• TASK REQUIREMENTS
In the records below, reproduce exactly the lines from the one containing "Click the Pizza Hut red hat logo" through the one containing "Toggle the panel", both included, and omit the pictures.

• RECORDS SUPPLIED

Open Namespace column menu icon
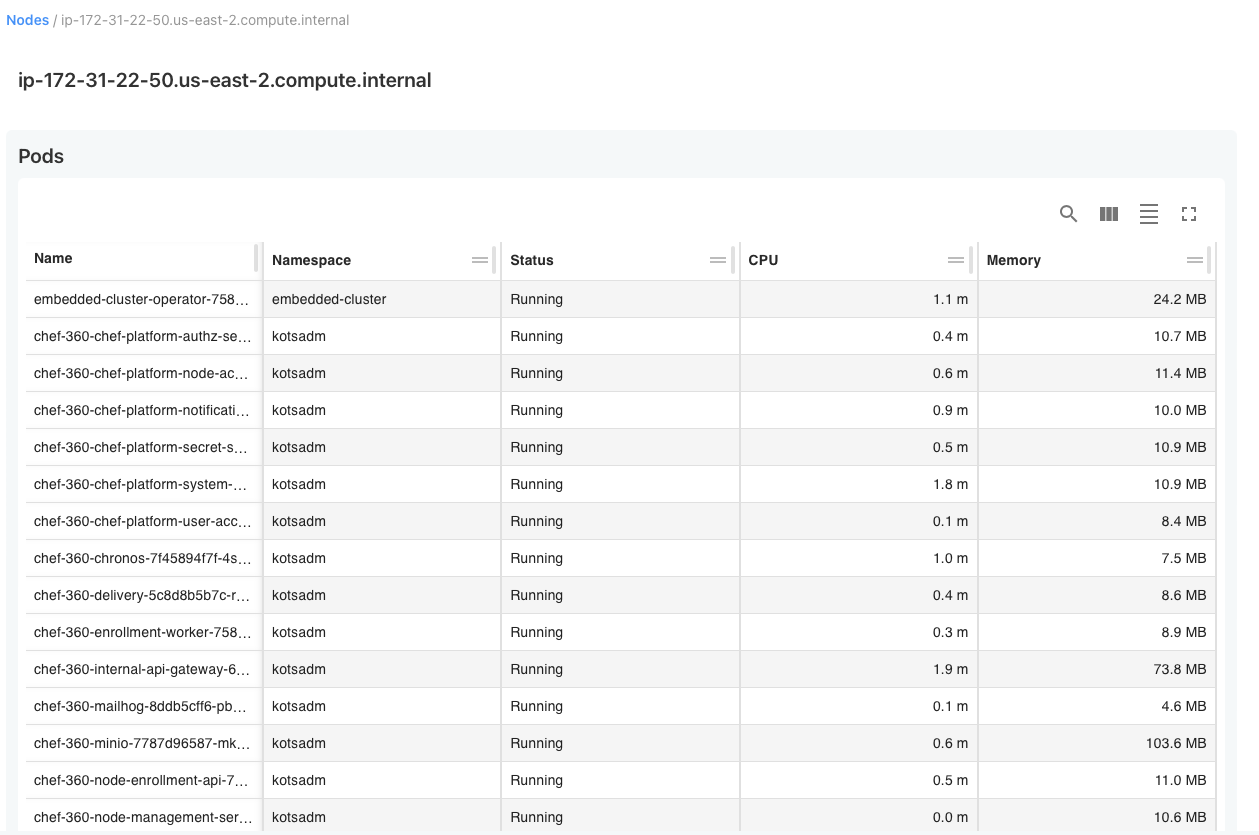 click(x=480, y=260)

---

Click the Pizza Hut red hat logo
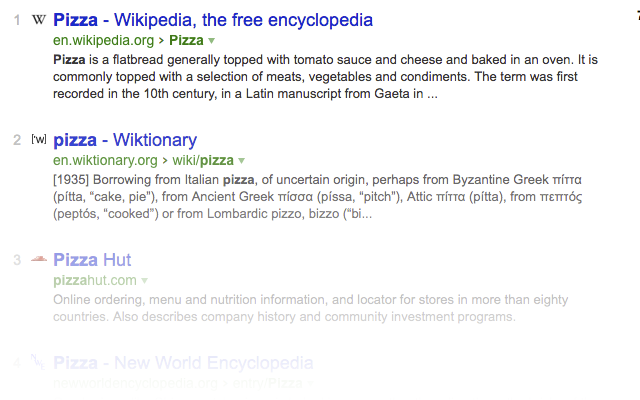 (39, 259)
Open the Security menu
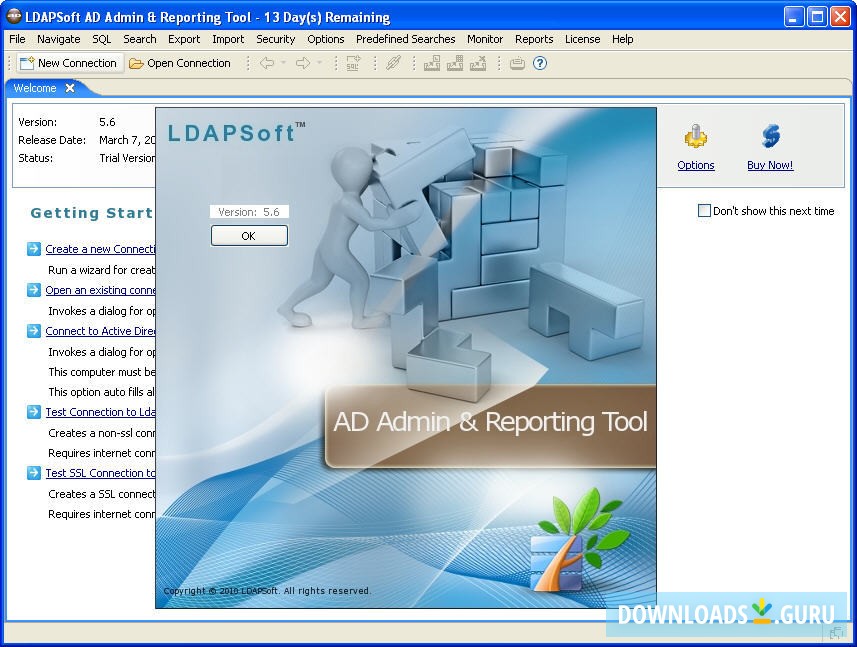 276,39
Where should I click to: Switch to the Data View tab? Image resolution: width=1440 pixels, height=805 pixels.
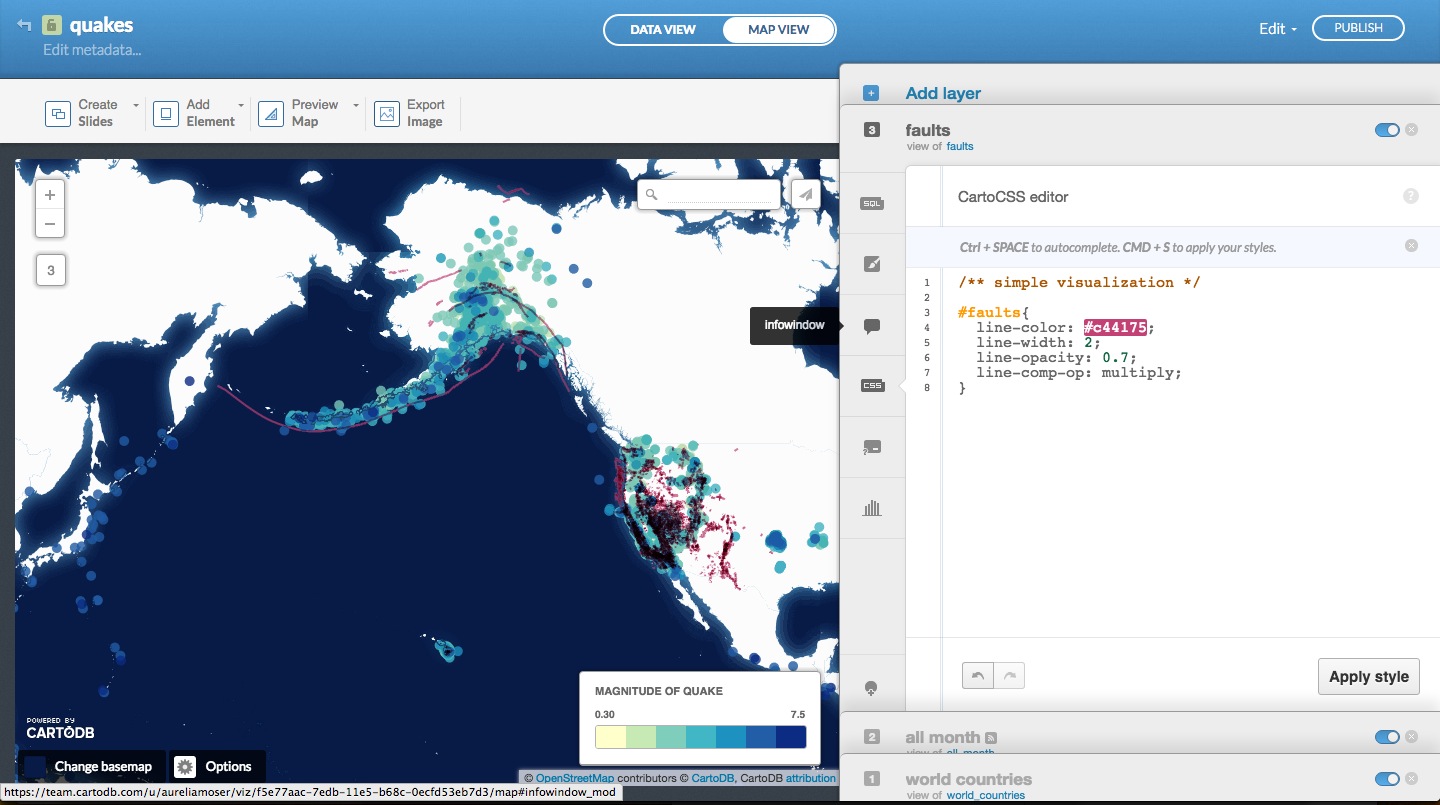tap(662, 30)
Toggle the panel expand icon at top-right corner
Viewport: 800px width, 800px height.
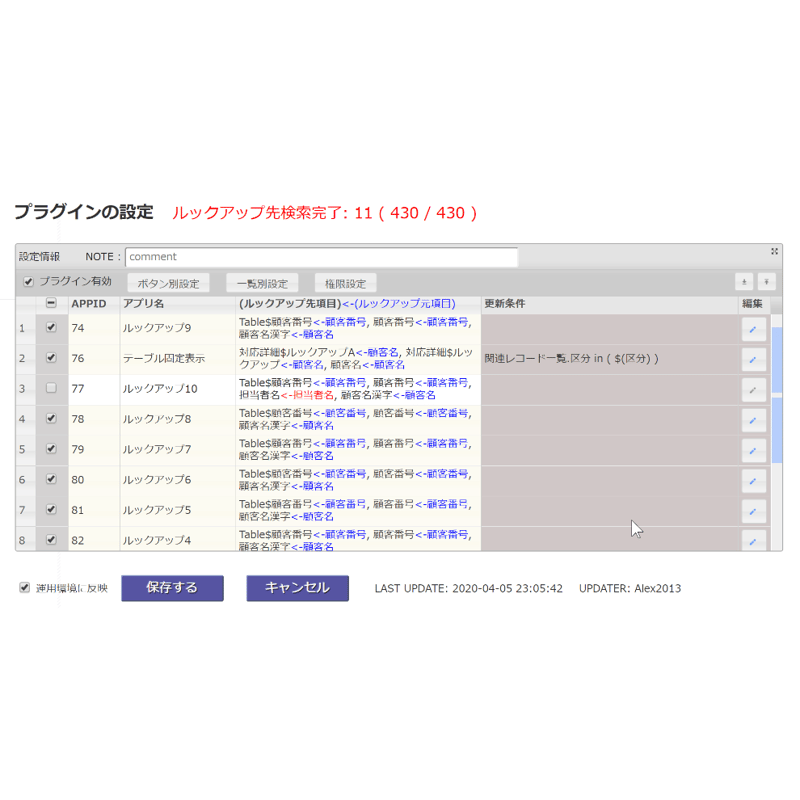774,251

--

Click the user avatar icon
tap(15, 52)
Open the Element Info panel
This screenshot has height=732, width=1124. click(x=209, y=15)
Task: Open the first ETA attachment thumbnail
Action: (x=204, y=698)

• SOLUTION TO THE PROBLEM
Click the Pizza Hut red hat logo
 (39, 259)
Open the Security menu
 276,39
Where should I click to: Switch to the Data View tab? Image resolution: width=1440 pixels, height=805 pixels.
tap(662, 30)
Toggle the panel expand icon at top-right corner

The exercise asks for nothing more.